The report says, “The overall strength of faculty and junior residents (pursuing MD), including non-academic JR (junior residents) seems reasonable; however, the number of senior residents (post MD residents) is grossly inadequate being 4 against 12 vacancies and they need to be on the floor to provide 24X7 cover and not just during routine hours,” it said.

It is these post MD senior residents who take decisive actions as regards patient care and make a significant difference in the quality of care provided to the patients. “Currently, the patients are managed beyond the routine hours by junior residents who are themselves still students and learning to manage sick patients,” the team found.

Though nursing personnel are adequate in number, yet they are not trained to care newborn, the report said. “Nursing personnel are adequate in number but they need to be rationally deployed round the clock to provide optimum care. In addition, nurses trained in care of newborn are negligible. Out of 31 nurses working in neonatal area, only 3 are FBNC (facility based newborn care) trained,” said the doctors’ panel.

Adding that clinical management protocols of neonatal patients need to be strengthened and augmented, the doctors’ team found that “there is suboptimal care with regard to asepsis (the absence of bacteria, viruses and other microorganism) routines such as hand-washing, use of disinfectants, cleaning of bassinets after discharge or death of neonate”.

The doctors found that there was “gross overuse of antibiotics and intravenous fluid therapy as well as poor nutritional support in form of enteral feeding”.

This is further substantiated by the fact that during this period (1-12 August, 2017), 30% neonates and 13% paediatric case died. Deaths early after admission (within 12 hours) were just 11%, with 25% within 24 hours of admission and another 25-35% deaths thereafter, in the next 24 hours. This indicates that nearly 50% deaths occurred within 48 hours of admission “implying both suboptimal stabilisation at peripheral units and poor care after admission in the BRD Medical College”.

The experts also found that the parents of the neonates have to buy consumables and a number of disposables, which is the responsibility of the hospital. “There is out of pocket expenditure as parents of neonates have to buy many disposables and consumables for neonatal patients although the same for acute encephalitis syndrome (AES) patients is taken care by the hospital supply,” the experts said in their report.

The pressure on doctors in understaffed BRD Medical College can be gauged by the fact that number of referrals to the hospital – both for pediatrics and neonatal cases – is high, possibly because this is the only tertiary facility available in the region. There were 175 pediatric and 70 neonatal admissions with 16% pediatric deaths and 49% neonatal deaths during August 1-6, 2017.
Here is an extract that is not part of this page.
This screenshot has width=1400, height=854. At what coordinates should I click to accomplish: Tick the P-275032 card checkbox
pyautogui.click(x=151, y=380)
Similarly, during August 7-12, in the last year, there were 188 pediatric and 99 neonatal admissions with 16% pediatric and 42% neonatal deaths. Most neonatal deaths were due to ‘asphyxia’ (lack of oxygen to the brain), prematurity and sepsis; whereas, most pediatric deaths were as a consequence of ‘acute encephalitis syndrome’.

These findings lend credence to the allegations that the doctors are being made scapegoats for the failures of govt. negligence.